Multnomah County Commissioner Sharon Meieran was sworn into her second term in January of 2021 as the representative of Multnomah County’s District 1. She grew up in the San Francisco Bay Area, graduated from UC Berkeley with Bachelor of Arts degrees in English and Economics, and graduated from Hastings College of the Law in San Francisco.
Sharon practiced law for seven years in the areas of general civil litigation and intellectual property law. She also volunteered in children’s advocacy, in family law, and as a counselor on a child abuse prevention crisis line. Sharon left the practice of law to pursue her dream to become a doctor, engaging in volunteer work caring for underserved elders and in clinical research, and subsequently attending UCSF Medical School in San Francisco, where she met her husband, Fred.
Sharon and Fred did international health work during medical school, then did their residencies in Emergency Medicine together in Cincinnati, where their two children were born. They returned to the West Coast to raise their family and practice emergency medicine in the Portland area. In addition to practicing emergency medicine, for several years Sharon also served as Medical Director for the Oregon Foundation for Reproductive Health, where she advocated for the One Key Question pregnancy intention screening initiative, with a goal that all pregnancies be as wanted, planned, and healthy as possible.

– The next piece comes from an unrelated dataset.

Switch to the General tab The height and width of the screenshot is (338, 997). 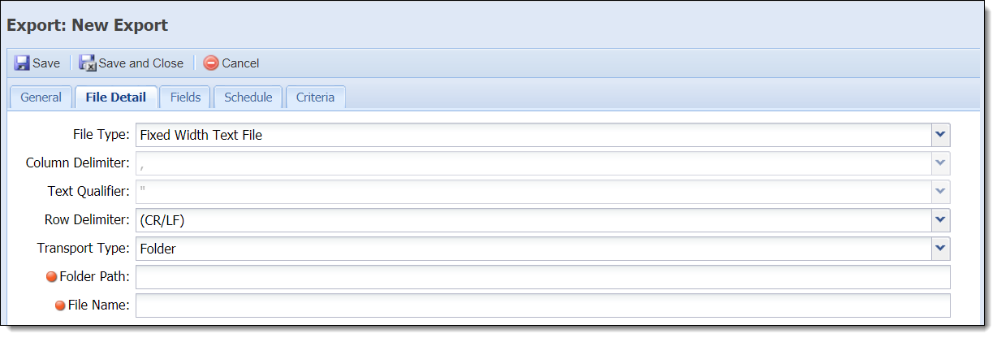41,97
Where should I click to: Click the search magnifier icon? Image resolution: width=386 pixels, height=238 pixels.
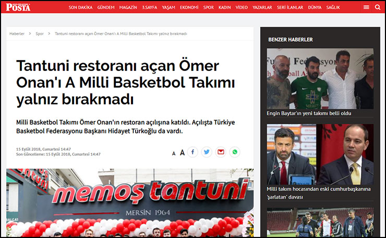coord(378,7)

Although Sharon’s primary work for the past five years has been as a County Commissioner, she has continued to do emergency medicine shifts, and also engage in volunteer medical work providing care to people living unsheltered through Portland Street Medicine, providing vaccinations to elders living in foster care and others through Multnomah County’s vaccination clinics, and supporting people staying in emergency shelters. Sharon has used her experience on the front line caring for those in crisis to inform her policy and advocacy work in mental health care, substance abuse prevention, police use of force, homelessness, coordination of services for the most vulnerable, and reproductive health, equity and justice.